Réduction de la friction
L'intégration native supprimait la friction constante de devoir copier/coller du texte pour donner du contexte à l'IA, ou de basculer entre onglets et applications.
L'interface en langage naturel nous permettait de donner des commandes au navigateur, plutôt que d'utiliser des menus et des clics.
Contexte profond
Le navigateur utilisait les mémoires et l'historique de nos conversations ChatGPT pour personnaliser les réponses et les suggestions, offrant une continuité que les extensions tierces ne peuvent pas facilement égaler.

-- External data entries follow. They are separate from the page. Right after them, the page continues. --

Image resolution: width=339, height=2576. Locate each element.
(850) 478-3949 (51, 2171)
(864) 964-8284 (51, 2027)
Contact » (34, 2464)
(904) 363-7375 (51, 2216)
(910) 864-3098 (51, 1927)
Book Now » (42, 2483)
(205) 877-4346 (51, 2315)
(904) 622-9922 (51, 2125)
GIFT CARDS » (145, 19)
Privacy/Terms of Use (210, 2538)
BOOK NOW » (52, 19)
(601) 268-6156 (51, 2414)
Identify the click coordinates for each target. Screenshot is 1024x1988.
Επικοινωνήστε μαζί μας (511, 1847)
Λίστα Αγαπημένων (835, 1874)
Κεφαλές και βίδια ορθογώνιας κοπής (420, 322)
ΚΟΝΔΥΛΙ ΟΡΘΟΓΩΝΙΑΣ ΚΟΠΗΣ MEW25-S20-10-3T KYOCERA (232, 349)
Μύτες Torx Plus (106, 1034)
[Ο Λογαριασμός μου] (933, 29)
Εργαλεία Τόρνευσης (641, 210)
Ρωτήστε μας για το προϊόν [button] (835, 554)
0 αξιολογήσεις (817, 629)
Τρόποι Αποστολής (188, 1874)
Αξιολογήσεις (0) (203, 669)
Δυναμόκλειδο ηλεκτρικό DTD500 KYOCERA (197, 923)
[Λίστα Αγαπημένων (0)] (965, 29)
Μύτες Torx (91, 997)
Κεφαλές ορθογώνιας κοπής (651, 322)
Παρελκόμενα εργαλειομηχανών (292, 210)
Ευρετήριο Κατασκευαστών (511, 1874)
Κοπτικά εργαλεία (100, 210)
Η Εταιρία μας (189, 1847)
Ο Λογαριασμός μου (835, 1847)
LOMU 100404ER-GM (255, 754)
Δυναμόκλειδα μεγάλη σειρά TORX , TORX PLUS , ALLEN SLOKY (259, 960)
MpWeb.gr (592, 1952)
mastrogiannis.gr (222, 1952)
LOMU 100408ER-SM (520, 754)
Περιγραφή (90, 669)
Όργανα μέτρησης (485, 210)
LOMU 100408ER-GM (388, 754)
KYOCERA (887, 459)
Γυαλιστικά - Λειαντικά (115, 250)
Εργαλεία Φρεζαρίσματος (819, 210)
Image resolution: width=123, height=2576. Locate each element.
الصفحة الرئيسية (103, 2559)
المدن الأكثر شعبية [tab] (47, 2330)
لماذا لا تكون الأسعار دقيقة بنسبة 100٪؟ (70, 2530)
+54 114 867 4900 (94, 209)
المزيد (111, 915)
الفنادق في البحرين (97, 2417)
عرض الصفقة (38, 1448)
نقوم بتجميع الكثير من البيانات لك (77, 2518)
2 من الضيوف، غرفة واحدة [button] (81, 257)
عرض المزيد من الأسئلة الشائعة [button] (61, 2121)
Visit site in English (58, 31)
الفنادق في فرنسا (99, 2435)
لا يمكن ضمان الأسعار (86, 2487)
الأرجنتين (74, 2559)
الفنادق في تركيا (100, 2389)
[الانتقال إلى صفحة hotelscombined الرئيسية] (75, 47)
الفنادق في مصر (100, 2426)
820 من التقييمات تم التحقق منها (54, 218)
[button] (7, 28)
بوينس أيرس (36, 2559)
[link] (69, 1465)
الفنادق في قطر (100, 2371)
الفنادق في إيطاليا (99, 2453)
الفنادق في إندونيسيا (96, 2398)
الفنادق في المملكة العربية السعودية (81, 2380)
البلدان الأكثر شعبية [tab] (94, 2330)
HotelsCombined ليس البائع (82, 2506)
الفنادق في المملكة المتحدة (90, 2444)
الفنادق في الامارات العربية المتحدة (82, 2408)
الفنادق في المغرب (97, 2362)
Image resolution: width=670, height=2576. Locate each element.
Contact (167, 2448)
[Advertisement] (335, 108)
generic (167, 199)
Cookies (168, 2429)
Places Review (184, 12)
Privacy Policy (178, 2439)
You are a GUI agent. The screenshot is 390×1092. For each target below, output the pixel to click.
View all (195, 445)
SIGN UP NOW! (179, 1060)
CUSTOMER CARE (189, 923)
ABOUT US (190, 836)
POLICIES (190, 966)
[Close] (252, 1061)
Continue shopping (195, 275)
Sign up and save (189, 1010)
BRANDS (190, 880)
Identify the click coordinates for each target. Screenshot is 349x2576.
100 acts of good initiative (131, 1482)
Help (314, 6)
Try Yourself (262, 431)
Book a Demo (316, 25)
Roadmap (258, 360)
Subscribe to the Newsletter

Les limites et les risques à ne pas ignorer avec ChatGPT Atlas
Malgré ses promesses, l’arrivée d’un navigateur si profondément intégré à l’IA soulèvait d'importantes préoccupations en matière de sécurité et de confidentialité.
Le risque de l'injection d'instructions
L'un des plus grands risques était la vulnérabilité aux attaques par injection d'instructions.
Étant donné que l'Agent pouvait lire le contenu des pages pour agir, des attaquants pouvaient cacher des commandes malveillantes dans des éléments invisibles (comme du texte blanc sur fond blanc ou des commentaires HTML).
Ces instructions cachées pouvaient potentiellement amener l'Agent à voler des données sensibles (mots de passe enregistrés, codes 2FA ou courriels) à partir de sites auxquels vous étiez connecté, ou à effectuer des actions non désirées.
OpenAI a reconnu que les Agents étaient susceptibles à ce type d'attaques et que ses garde-fous n'arrêteraient pas toutes les menaces émergentes.
Préoccupations liées à la confidentialité des données
Le fait qu'un seul outil pouvait observer, mémoriser et potentiellement agir sur l'ensemble de notre vie numérique soulèvait des craintes de surveillance accrue.
Toutefois, OpenAI affirmait que:
- L'historique de navigation n'était pas utilisé pour entraîner ses modèles d'IA par défaut (on doit choisir de participer).
- On pouvait désactiver la visibilité de ChatGPT pour des sites spécifiques (via un interrupteur dans la barre d'adresse).
- Un mode incognito permettait de se déconnecter temporairement de ChatGPT pour limiter l'accès aux données sensibles.
- Les contrôles parentaux existants de ChatGPT étaient reportés dans Atlas, permettant aux parents de désactiver la mémoire du navigateur et le mode Agent pour les comptes supervisés.